··· INPUT RECORDS ···
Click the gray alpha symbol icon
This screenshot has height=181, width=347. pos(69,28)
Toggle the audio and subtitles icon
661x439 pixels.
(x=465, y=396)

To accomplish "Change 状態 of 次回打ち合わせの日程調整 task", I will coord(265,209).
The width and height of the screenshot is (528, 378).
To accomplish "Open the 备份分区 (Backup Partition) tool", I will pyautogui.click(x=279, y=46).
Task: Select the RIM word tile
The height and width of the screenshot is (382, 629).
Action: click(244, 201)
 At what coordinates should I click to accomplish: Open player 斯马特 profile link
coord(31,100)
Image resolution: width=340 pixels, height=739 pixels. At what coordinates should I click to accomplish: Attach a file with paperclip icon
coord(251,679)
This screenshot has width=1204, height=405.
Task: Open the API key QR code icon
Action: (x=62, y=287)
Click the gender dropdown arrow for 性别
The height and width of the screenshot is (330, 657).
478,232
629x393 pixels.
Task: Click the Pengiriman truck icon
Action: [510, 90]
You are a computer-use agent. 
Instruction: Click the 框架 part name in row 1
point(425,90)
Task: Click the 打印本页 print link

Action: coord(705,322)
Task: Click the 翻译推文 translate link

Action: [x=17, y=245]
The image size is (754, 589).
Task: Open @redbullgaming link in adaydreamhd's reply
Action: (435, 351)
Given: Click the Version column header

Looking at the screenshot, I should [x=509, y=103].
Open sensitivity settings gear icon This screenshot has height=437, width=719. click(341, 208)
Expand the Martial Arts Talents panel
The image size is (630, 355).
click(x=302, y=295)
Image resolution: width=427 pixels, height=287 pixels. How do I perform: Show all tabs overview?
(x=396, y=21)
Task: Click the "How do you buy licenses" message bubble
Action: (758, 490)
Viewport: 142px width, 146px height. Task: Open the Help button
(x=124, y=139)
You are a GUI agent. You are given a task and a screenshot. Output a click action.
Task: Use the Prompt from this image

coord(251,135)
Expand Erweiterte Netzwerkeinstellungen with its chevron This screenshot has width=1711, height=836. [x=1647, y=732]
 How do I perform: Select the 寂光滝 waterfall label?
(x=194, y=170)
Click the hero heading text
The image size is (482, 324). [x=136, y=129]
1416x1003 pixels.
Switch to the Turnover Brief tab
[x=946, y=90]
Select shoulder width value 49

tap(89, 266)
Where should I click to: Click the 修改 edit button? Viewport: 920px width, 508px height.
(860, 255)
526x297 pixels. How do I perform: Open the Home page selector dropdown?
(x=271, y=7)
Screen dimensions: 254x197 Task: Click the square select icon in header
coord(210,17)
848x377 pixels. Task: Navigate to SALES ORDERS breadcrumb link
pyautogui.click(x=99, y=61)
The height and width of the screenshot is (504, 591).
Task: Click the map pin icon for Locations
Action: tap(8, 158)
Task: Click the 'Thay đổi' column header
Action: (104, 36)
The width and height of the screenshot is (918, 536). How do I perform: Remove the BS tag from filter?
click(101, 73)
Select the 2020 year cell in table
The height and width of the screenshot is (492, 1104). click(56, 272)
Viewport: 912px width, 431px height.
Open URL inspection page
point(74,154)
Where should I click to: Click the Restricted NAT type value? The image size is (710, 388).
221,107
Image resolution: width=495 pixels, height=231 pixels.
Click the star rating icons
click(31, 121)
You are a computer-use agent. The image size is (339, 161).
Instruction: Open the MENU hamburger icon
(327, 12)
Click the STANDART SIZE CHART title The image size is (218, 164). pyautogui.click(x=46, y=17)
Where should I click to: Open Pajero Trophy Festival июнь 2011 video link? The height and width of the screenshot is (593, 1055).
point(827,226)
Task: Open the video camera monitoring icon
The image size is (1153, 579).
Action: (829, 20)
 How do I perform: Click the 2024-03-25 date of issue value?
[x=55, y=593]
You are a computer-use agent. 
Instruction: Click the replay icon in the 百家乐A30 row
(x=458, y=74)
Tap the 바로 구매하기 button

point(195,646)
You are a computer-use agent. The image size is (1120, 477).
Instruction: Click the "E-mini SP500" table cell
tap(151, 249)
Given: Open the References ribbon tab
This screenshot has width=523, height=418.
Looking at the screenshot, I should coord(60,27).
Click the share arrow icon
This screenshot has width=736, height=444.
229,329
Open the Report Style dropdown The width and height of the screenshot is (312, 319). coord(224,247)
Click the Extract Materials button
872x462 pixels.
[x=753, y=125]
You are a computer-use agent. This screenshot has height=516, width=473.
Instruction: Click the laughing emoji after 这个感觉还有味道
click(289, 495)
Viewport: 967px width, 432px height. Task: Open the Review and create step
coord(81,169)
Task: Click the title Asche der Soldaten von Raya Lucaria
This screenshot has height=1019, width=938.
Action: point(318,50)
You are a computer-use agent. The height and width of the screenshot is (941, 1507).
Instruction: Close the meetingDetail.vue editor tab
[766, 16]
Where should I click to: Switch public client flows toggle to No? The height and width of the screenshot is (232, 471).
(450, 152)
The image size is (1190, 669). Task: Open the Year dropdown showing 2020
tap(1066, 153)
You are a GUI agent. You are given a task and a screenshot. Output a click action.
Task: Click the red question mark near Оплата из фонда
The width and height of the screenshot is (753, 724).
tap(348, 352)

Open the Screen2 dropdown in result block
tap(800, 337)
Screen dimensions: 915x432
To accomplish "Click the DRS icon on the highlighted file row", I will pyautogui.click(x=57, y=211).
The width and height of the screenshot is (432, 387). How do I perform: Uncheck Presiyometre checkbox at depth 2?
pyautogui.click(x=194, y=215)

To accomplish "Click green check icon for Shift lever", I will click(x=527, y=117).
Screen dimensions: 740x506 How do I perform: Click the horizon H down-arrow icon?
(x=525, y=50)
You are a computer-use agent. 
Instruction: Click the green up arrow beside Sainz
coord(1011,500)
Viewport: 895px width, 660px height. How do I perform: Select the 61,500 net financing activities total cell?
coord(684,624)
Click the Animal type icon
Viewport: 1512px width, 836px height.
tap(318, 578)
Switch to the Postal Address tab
···
■ PROBLEM TO SOLVE ■
Exactly as they appear, retype the lines from the start of the records through the line containing "The width and height of the screenshot is (528, 378).".

■ RESULT FOR THIS EXERCISE ■
Click the gray alpha symbol icon
This screenshot has height=181, width=347. pos(69,28)
Toggle the audio and subtitles icon
661x439 pixels.
(x=465, y=396)

To accomplish "Change 状態 of 次回打ち合わせの日程調整 task", I will coord(265,209).
The width and height of the screenshot is (528, 378).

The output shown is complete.